_Exercise aim_
A word-for-word transcript of every entry is required.
◇ ◇ ◇ ◇
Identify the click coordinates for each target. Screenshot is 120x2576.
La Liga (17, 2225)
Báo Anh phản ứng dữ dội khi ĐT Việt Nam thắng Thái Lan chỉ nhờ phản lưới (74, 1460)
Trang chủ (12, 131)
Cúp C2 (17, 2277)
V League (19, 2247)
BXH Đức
◇ ◇ ◇ ◇
_Expected output_
Identify the click coordinates for each target. Screenshot is 120x2576.
La Liga (17, 2225)
Báo Anh phản ứng dữ dội khi ĐT Việt Nam thắng Thái Lan chỉ nhờ phản lưới (74, 1460)
Trang chủ (12, 131)
Cúp C2 (17, 2277)
V League (19, 2247)
BXH Đức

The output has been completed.